When you read people like Pinker talking about art, it can seem astonishingly philistine and clumsy, because of the kind of sweeping generalisations and assumptions that are necessary.

But it's a first step; a first attempt to tease coherent strands from the tangled mass of human consciousness.
Jee Leong said…
Hi Harry,
I think the TLS writers are excoriating Pinker's version of neuroscience, rather than neuroscience itself. I have not read Pinker, and so I cannot tell how fair they are in their description of Pinker. I agree that it remains to be seen how useful neuroscience can be in explaining poetry, but I think the popularisers of neuroscience are more guilty of over-certainty than the skeptics.
Harry said…
I think that's true. On the other hand, scepticism is an easy position: attempts to explain art by people in cognitive science, sociobiology and so on are at least trying to do something other than just apply the intuitions that can be obtained by introspection. And what I find interesting isn't so much the exact answers they come up with; it's the process of exploring the kinds of answers that might conceivably be useful.

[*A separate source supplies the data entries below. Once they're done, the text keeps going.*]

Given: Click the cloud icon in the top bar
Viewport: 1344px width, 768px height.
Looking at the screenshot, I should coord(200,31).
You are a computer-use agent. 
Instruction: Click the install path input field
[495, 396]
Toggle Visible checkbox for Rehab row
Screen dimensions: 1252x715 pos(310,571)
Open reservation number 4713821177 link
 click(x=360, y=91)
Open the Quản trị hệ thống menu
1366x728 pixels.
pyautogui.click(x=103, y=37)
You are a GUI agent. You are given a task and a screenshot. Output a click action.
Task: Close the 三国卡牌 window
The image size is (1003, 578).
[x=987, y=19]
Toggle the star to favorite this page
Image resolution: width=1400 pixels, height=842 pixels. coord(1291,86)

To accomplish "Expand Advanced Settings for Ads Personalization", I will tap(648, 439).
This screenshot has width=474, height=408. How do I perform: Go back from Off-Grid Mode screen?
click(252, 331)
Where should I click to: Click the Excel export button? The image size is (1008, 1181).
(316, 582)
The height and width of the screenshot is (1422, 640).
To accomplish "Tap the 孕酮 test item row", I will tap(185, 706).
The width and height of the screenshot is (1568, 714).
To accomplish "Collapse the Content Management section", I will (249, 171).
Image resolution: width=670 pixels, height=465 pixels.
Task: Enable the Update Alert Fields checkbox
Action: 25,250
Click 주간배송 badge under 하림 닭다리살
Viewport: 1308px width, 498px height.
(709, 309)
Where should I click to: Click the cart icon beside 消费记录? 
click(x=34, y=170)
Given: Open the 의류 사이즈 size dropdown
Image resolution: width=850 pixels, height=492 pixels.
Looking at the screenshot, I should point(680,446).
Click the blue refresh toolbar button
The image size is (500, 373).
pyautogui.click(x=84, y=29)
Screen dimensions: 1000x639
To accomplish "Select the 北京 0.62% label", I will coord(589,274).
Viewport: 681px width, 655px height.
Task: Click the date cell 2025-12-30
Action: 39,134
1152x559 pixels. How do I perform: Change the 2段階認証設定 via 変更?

And when it comes to over-certainty and reductiveness, you could say the same about, say, many historicist readings of literature; I wonder if they would provoke quite the same reaction in the TLS. Perhaps they would.
Jee Leong said…
"exploring the kinds of answers that might conceivably be useful" is a splendid way of putting it, Harry. We may get different kinds of answers if we pose to poetry different kinds of questions. I hope I am not being too flippant when I suggest that hypothesis-making and criticism are part of the scientific method.

The lead reviewers in the TLS are certainly not without bias. The Raymond Tallis piece, however, is a Commentary responding to an earlier Commentary by A. S. Byatt who explained her thrill from Donne in neuroscientic terms (e.g. mirror neurons). In this debate, the TLS seems to offer both sides of the issue, without suggesting there are only two points of view.

As for historicism, if my memory serves me right, the TLS reviewer of Greenblatt's latest book on Shakesepeare was respectful but also critical of the limits of New Historicism.